レントゲンおよびCT上は確かにスリガラス状の影があり、心不全も疑わないといけないものでしたが、心臓超音波検査では異常ありませんでした。肺炎とすればかなりの重症肺炎になりますが、炎症反応(CRP)は軽度上昇のみでした。そこで、血清腫瘍マーカー(CEA)を測定してみたところ、高値でした。悪性のものであれば、抗生剤や利尿剤が効かなくて当然です。その目で胸部CTを見直してみると、小葉間隔壁の肥厚や気管支血管束の肥厚といった癌性リンパ管症に特徴的な所見がありそうです。
癌性リンパ管症とは、肺内のリンパ管をつたって、両肺に癌細胞が広がった状態のことを言います。
しかし、問題はその癌細胞がどこから来たかです。
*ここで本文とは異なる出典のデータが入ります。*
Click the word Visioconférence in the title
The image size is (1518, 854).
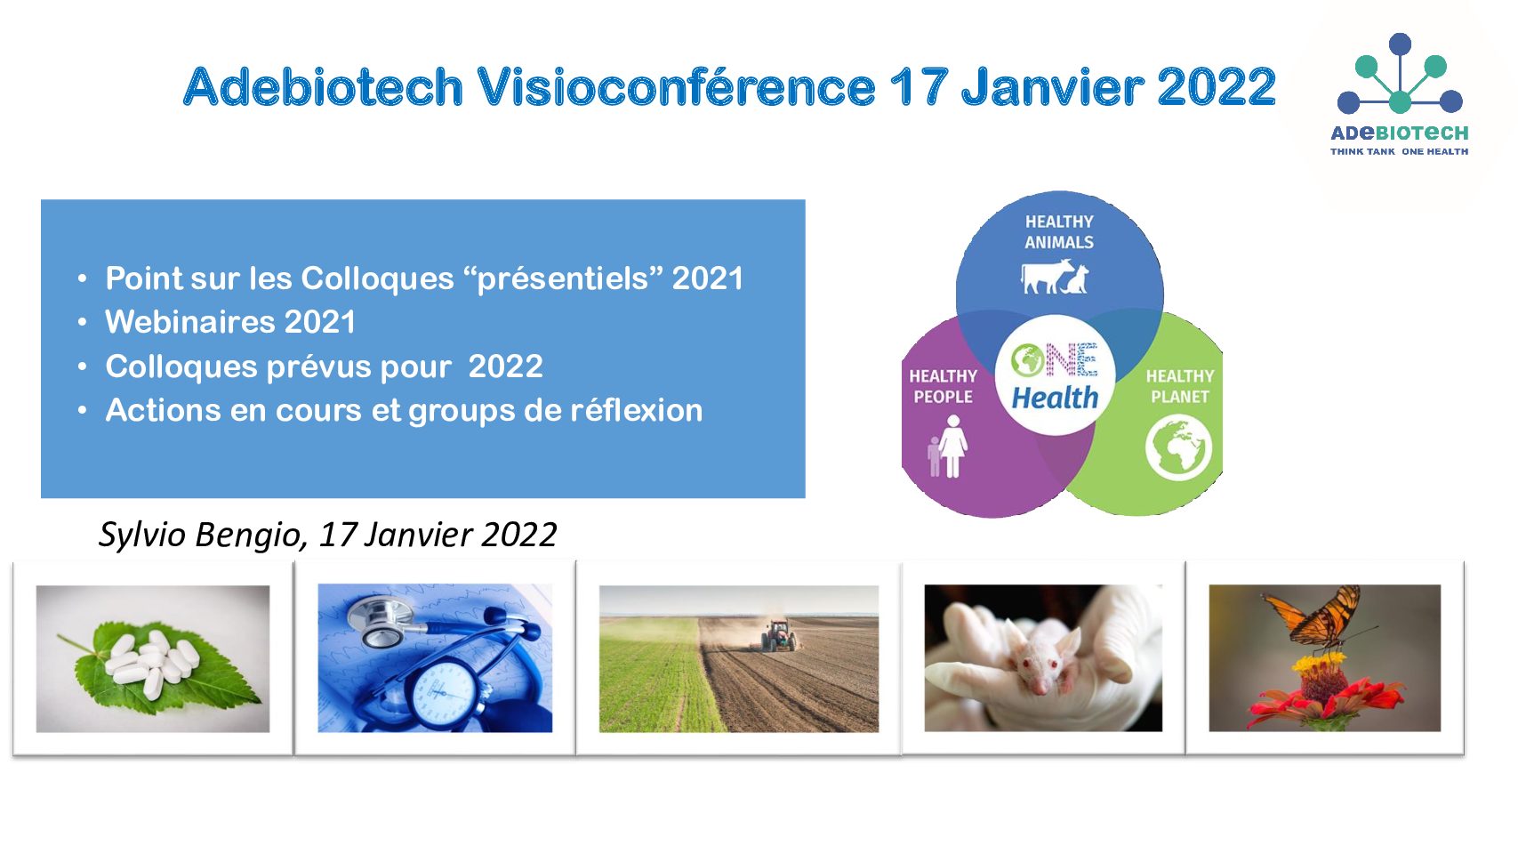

Jさんは呼吸不全が進み、酸素マスクで酸素を10L以上吸入しています。とてもこれ以上の検査はできません。
数日後、Jさんは呼吸不全で亡くなりました。Jさんに生前確定診断をつけてあげられなかったのは、内科医としては一種の敗北です。死亡診断書の死因欄に何を書けばいいか分からないからです。30年前であれば、Jさんの死因は肺炎や心不全と書かれていたかもしれません。
御家族の理解を求め、病理解剖を行いました。死因は胃癌でした。御家族にも自信をもって死因を伝えることができました。
更に後日、小さな雑誌の1ページですが、症例報告をすることができました。
すべての患者さん、特に病理解剖を行った患者さんは、何らかの形(学会報告など)にしなければならないと思っていますが、なかなか現実は難しいのです。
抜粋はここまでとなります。